Former Tennessee offensive coordinator Larry Scott and former secondary/special teams coordinator Charlton Warren were picked up by Dan Mullen for his new Gators regime. Since the two weren’t retained by new Vol head coach Jeremy Pruitt, Tennessee owes the two buyouts for the rest of their contracts. At Tennessee, Scott was making $650,000 annually while Warren was making $450,000. A stipulation in Tennessee’s contracts with the coaches is that, once they’re bought-out, they make a good-faith effort to find a comparable job/salary, and Tennessee is required to pay the salary or the difference in the new and previous salary. There is specific language regarding the coaches taking a job that intentionally underpays to “avoid the reduction of liquidated damages owed by the University.”

This is where this situation gets dicey.

Florida seems to have almost certainly “back-end loaded” their contracts for the two ex-Vols coaches. Both Scott and Warren will each be paid $201,500 through the end of January 2019. Yes, that’s the day Tennessee’s obligation to pay them expires. The next day, their UF salaries more than double to over $400,000 for the 2019 season.

This is move is most certainly done by Florida to force Tennessee to cover the lion’s share of Scott and Warren’s salaries. And a sports attorney and professor at Marquette University believes UT should challenge those contracts.

Martin Greenberg, the aforementioned attorney, says the contracts are “an absolute attempt to income shift or back-end load” as reported by the Knoxville News Sentinel.

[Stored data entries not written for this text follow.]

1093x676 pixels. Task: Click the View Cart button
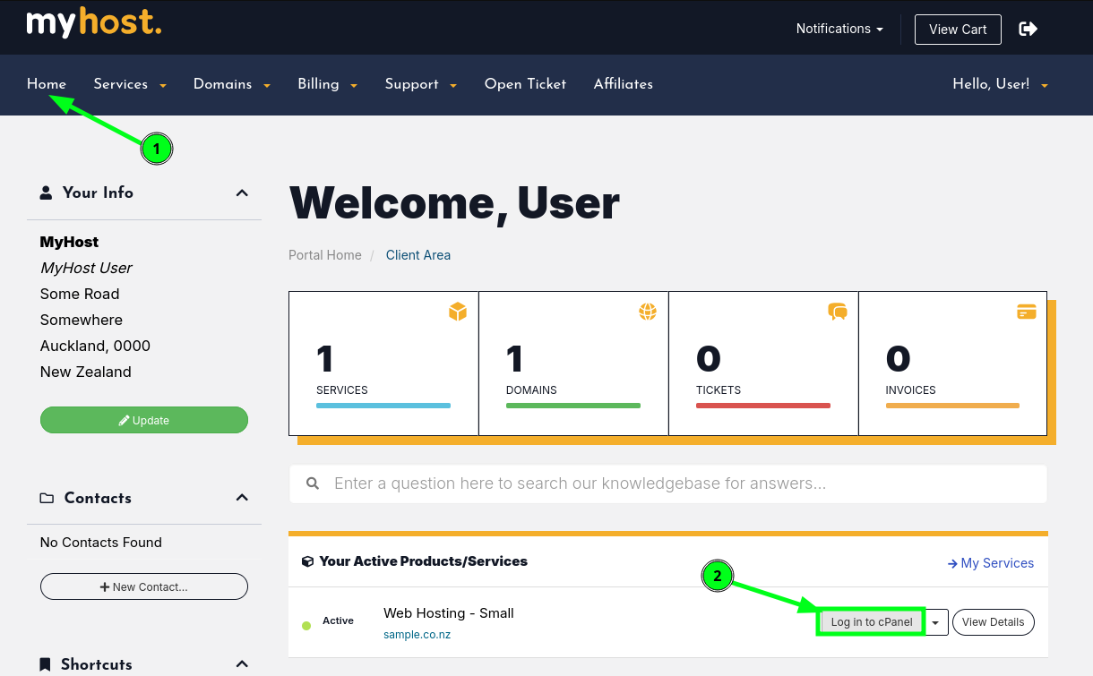pyautogui.click(x=958, y=29)
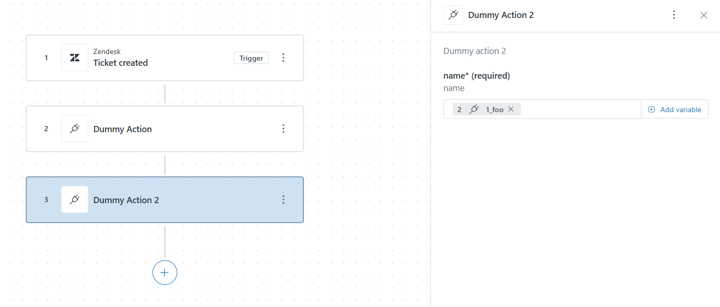Click the plug icon in the side panel header
Image resolution: width=720 pixels, height=307 pixels.
(453, 15)
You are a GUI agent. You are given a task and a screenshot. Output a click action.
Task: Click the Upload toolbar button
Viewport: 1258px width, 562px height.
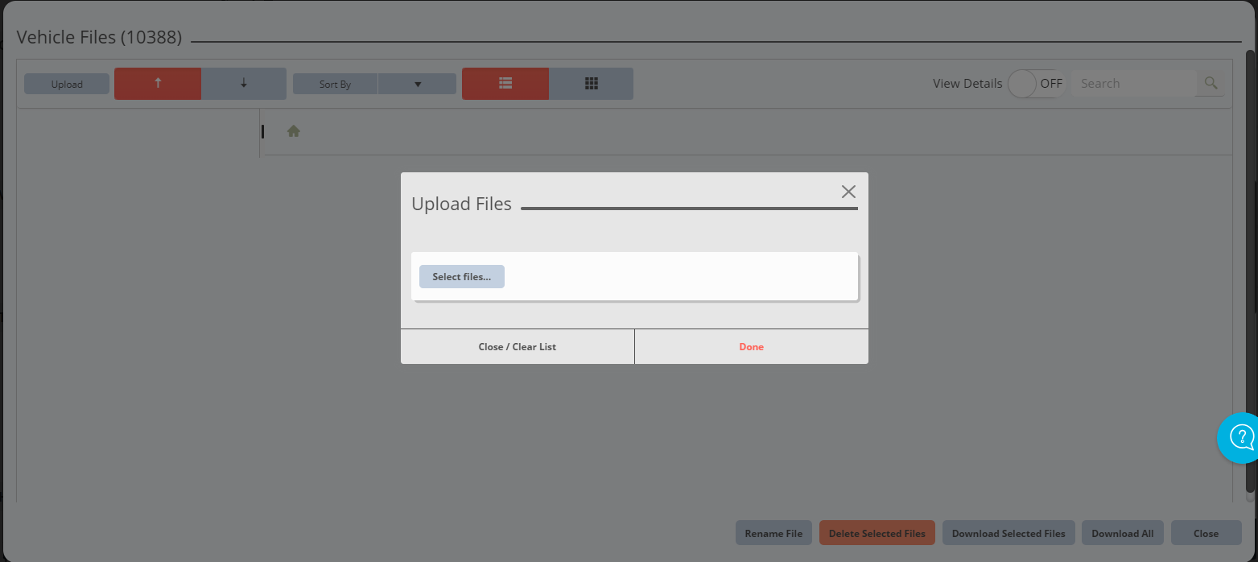pyautogui.click(x=67, y=84)
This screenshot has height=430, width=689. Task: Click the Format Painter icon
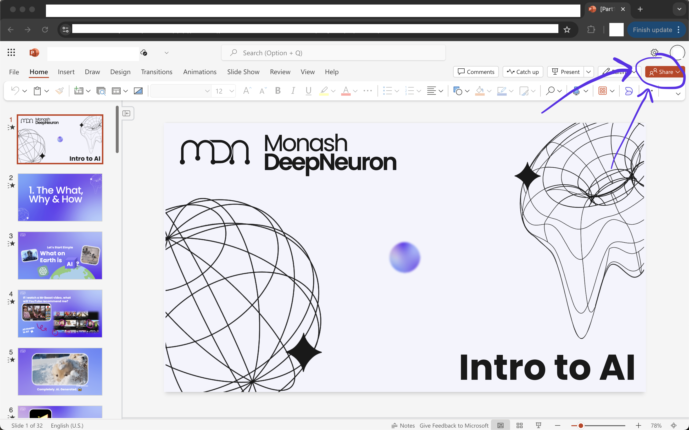click(x=59, y=91)
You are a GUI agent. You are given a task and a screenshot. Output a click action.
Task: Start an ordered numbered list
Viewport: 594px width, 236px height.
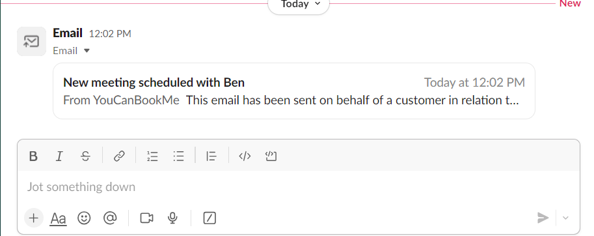click(153, 156)
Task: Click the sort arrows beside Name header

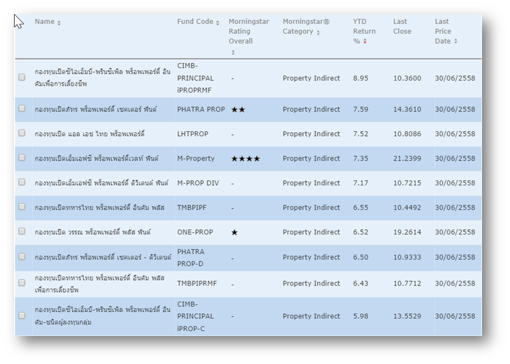Action: pos(59,23)
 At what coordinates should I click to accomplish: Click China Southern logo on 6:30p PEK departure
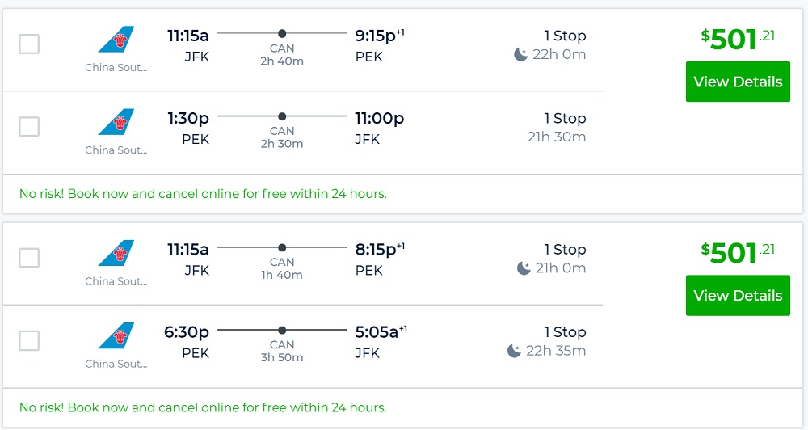(116, 336)
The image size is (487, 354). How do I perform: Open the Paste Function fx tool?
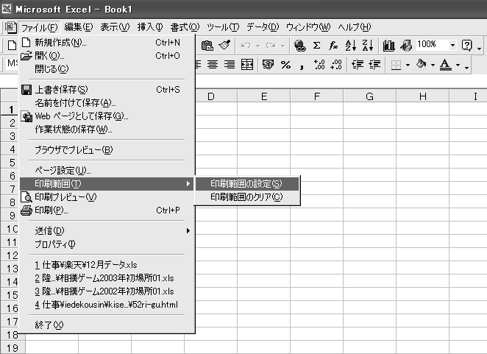pos(333,46)
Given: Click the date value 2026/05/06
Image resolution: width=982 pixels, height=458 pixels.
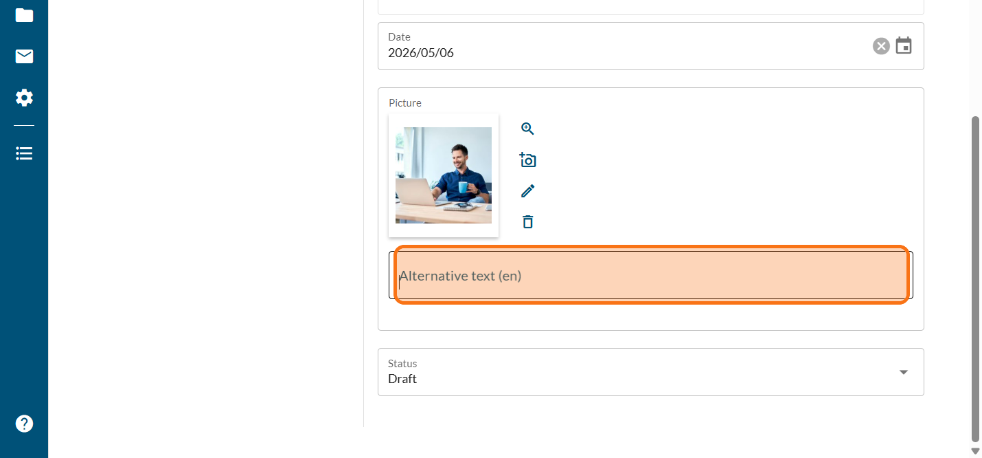Looking at the screenshot, I should pyautogui.click(x=421, y=53).
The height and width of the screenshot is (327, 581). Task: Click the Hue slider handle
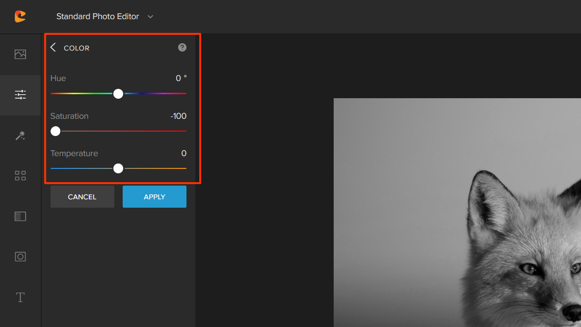tap(118, 94)
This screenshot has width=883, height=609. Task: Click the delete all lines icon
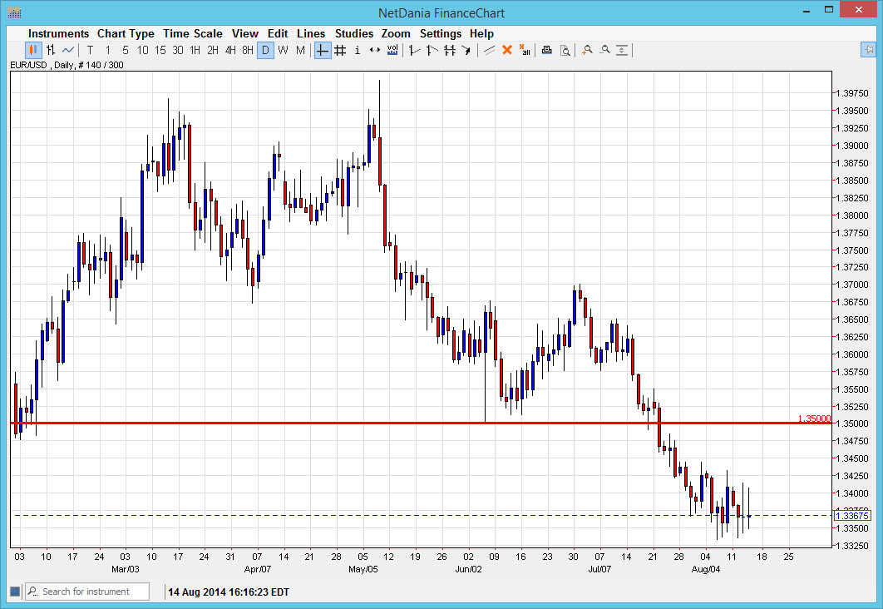(x=525, y=50)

Greenberg suggested that Tennessee could contest the new contracts, either by suggesting that they’re structured as a back-end deal with no attempt to mitigate in good-faith or that the new contracts are structured to avoid reduction of Tennessee’s buyout, which is a violation of  the language that the coaches’ agreed to with the Vols.

“It probably is a good strategy for Tennessee to say, ‘Hey, this is bad faith. It’s a contractual breach of your affirmative obligation. We’re not paying you,'”Greenberg said.

Greenberg also praised Tennessee for their inclusion of the language to attempt to prevent such measures from happening. He called it an “excellent clause” and one he doesn’t see very often included in coaching contracts.

Tennessee currently owes former head coach Butch Jones and his entire coaching staff buyouts after none were retained after the 2017 season. On top of that, UT owes former Athletics Director John Currie a few million dollars in buyout money as well after he was relieved of his duties on December 1st of 2017.